Listed records section start
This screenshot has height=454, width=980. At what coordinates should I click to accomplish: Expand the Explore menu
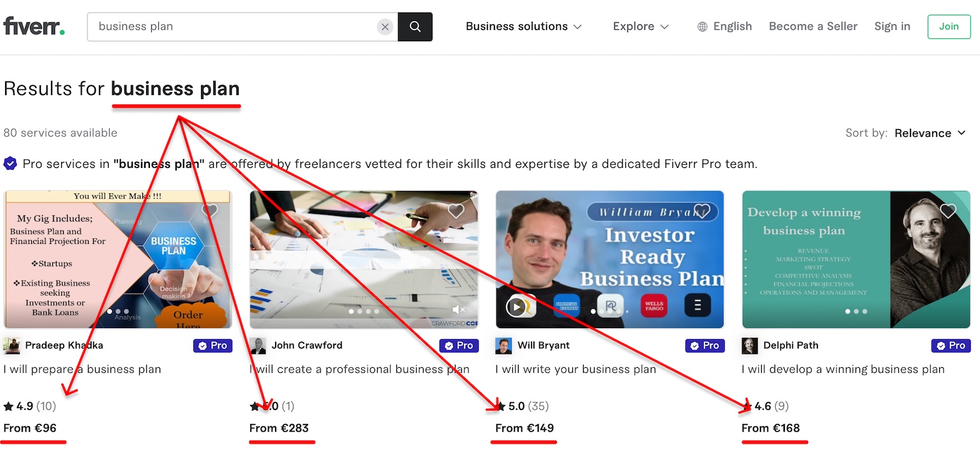click(640, 26)
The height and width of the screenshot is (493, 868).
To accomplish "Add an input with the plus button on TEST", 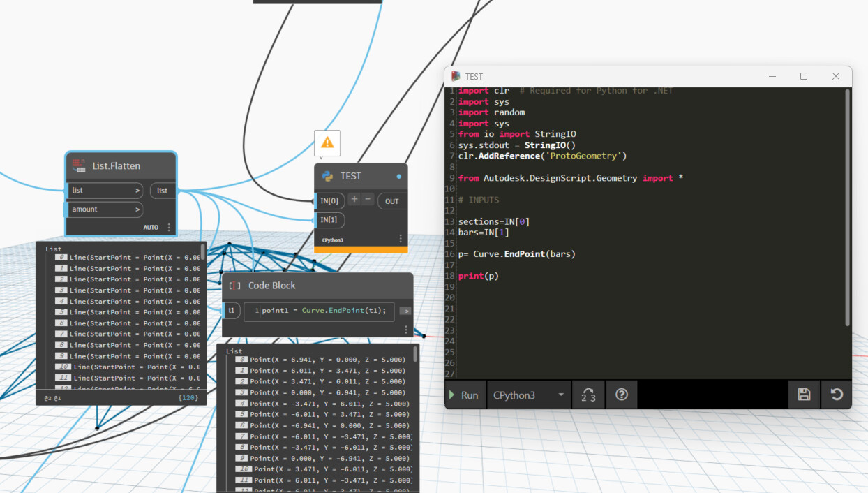I will 355,200.
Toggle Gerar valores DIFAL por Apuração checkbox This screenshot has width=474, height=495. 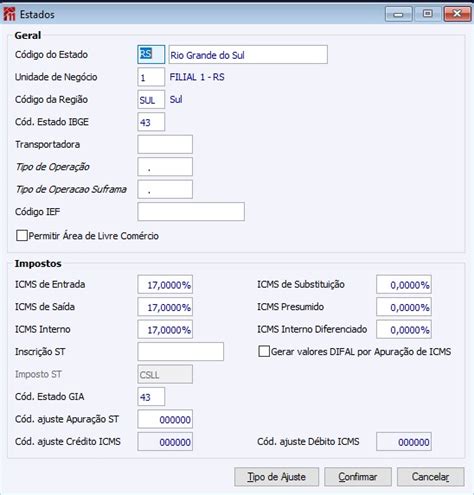coord(264,351)
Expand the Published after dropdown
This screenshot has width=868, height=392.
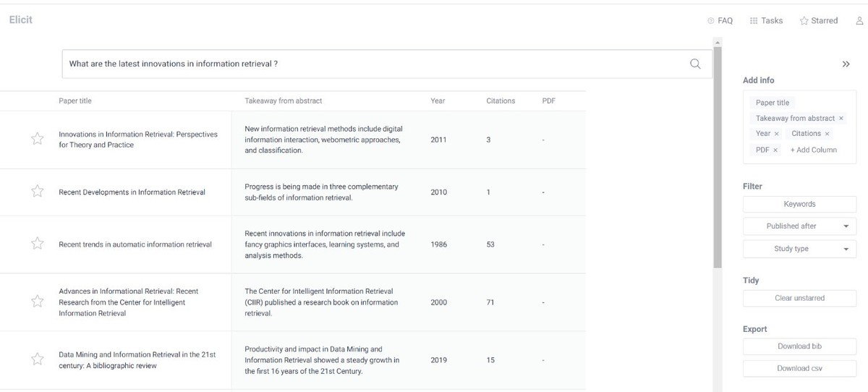tap(799, 226)
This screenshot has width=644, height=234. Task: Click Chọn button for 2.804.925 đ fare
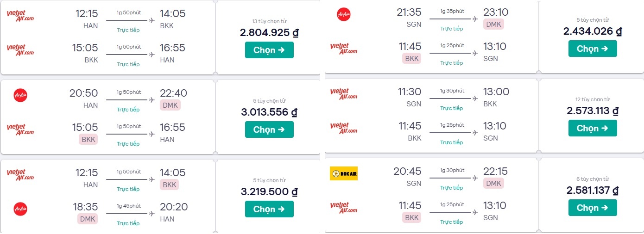tap(269, 50)
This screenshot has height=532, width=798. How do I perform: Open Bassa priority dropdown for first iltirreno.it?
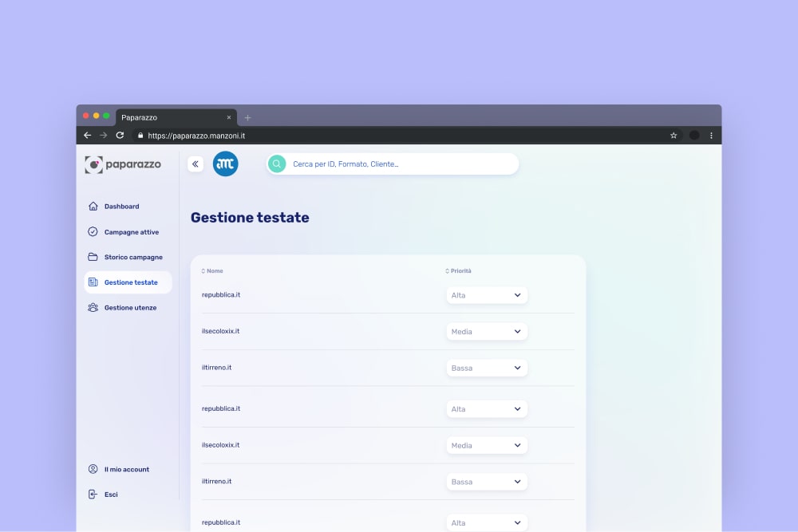pos(486,368)
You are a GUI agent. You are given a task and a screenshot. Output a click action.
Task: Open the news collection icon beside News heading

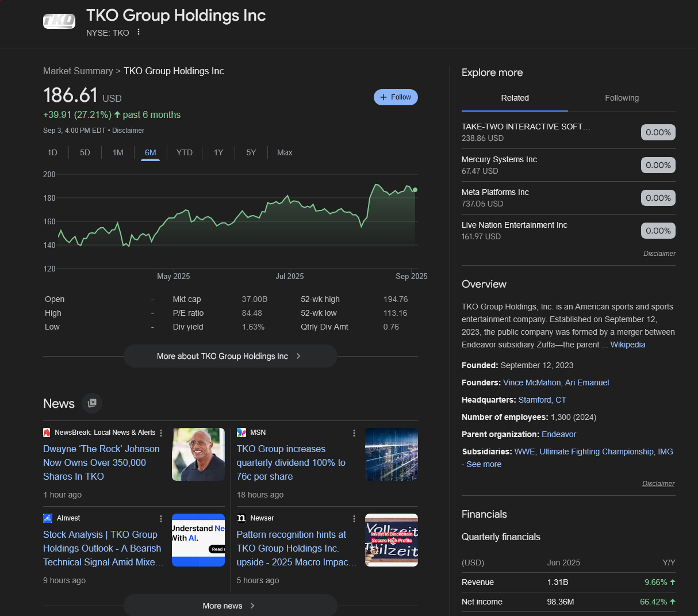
Listed records section end
Task prompt = Print exactly, and only, the lines from the line containing "This screenshot has width=644, height=234." to the last line of the material above, with every picture left out.

Exercise response =
This screenshot has width=644, height=234. Task: Click Chọn button for 2.804.925 đ fare
tap(269, 50)
This screenshot has height=532, width=798. How do I perform: Open Bassa priority dropdown for first iltirreno.it?
pos(486,368)
You are a GUI agent. You are given a task and a screenshot. Output a click action.
Task: Open the news collection icon beside News heading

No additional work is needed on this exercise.